James was born June 6, 1930 and passed away August 28, 2010. He won the titles of National and North American Indoor and North American Outdoor Championships and set two National Indoor records. As coach of the Glen Ellyn Club (1955-60) he developed five National Champions, three North American Champions and a 1960 Olympic team member. James was inducted to the National Speedskating Hall of Fame on May 14, 1983 in St. Louis, Missouri.


Obituary from the Colorado Springs Gazette Sept. 5, 2010

Hall of Fame Speed Skater and Ice Hockey Innovator
For over sixty years, Jim Campbell had a passion for all things related to ice skating. First as a competitor and later as a coach and administrator, he loved being connected to skating. Mr. Campbell, 80, died of natural causes Saturday August 28 after a brief illness. Born and raised on the North Side of Chicago, Mr. Campbell became captivated by speed skating. He trained under Olympian and Hall of Famer Eddie Schroeder and skated for the Pierce Skating Club. By the mid-1950’s, Mr. Campbell was one of the top speed skaters in the country, winning both Illinois state and national championships, including the 1953 National Indoor Championships. In 1955, he won the prestigious Chicago Silver Skates competition. He went on to win both the North American Outdoor and Indoor Championships in 1957 and 1958, respectively.
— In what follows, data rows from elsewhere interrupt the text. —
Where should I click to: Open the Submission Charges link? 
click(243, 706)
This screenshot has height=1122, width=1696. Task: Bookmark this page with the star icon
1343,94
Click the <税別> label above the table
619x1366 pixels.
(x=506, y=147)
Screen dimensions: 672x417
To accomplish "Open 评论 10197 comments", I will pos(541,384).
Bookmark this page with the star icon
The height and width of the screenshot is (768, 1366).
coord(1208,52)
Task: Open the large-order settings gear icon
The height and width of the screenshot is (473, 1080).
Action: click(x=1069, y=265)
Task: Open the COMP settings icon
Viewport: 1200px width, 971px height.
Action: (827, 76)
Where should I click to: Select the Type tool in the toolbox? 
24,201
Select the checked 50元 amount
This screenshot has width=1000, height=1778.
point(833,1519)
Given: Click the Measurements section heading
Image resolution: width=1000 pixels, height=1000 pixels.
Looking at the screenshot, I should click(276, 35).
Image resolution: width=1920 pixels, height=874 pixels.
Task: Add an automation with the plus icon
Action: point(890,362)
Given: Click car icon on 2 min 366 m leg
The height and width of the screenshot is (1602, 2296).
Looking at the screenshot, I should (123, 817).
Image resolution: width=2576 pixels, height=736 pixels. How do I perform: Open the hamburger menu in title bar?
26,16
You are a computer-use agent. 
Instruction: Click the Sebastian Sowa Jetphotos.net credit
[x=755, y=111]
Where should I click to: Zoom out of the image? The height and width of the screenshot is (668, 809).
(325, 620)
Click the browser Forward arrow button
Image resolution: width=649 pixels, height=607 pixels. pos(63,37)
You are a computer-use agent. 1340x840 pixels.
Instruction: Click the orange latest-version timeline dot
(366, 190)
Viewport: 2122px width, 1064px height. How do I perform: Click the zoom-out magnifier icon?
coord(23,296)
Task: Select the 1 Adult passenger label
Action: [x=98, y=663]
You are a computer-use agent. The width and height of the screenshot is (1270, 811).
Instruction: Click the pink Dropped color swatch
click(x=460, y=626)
He was elected into the National Speed Skating Hall of Fame in 1983. In 1982, Mr. Campbell moved to Colorado Springs, Colorado. There he became an avid mountain biker and long distance runner, racing in both the Chicago and Boston marathons. He competed in the Crested Butte to Gunnison bike race and successfully rode to the top of Pikes Peak. But he never lost his love for the ice. In 1997 he created the Campbell Hockey League. The League quickly became popular, providing adult hockey leagues for players of all skill levels. Mr. Campbell continued to teach power skating to young players, a program he pioneered in the 1970’s to improve skaters’ efficiency and skating skills. Mr. Campbell is survived by his wife, Phyllis; his sister, Peggy Powers; and his seven children, Susan, Mark, Jim, Beth, Meg, Amy and Sean. Donations can be made to The Leukemia and Lymphoma Society.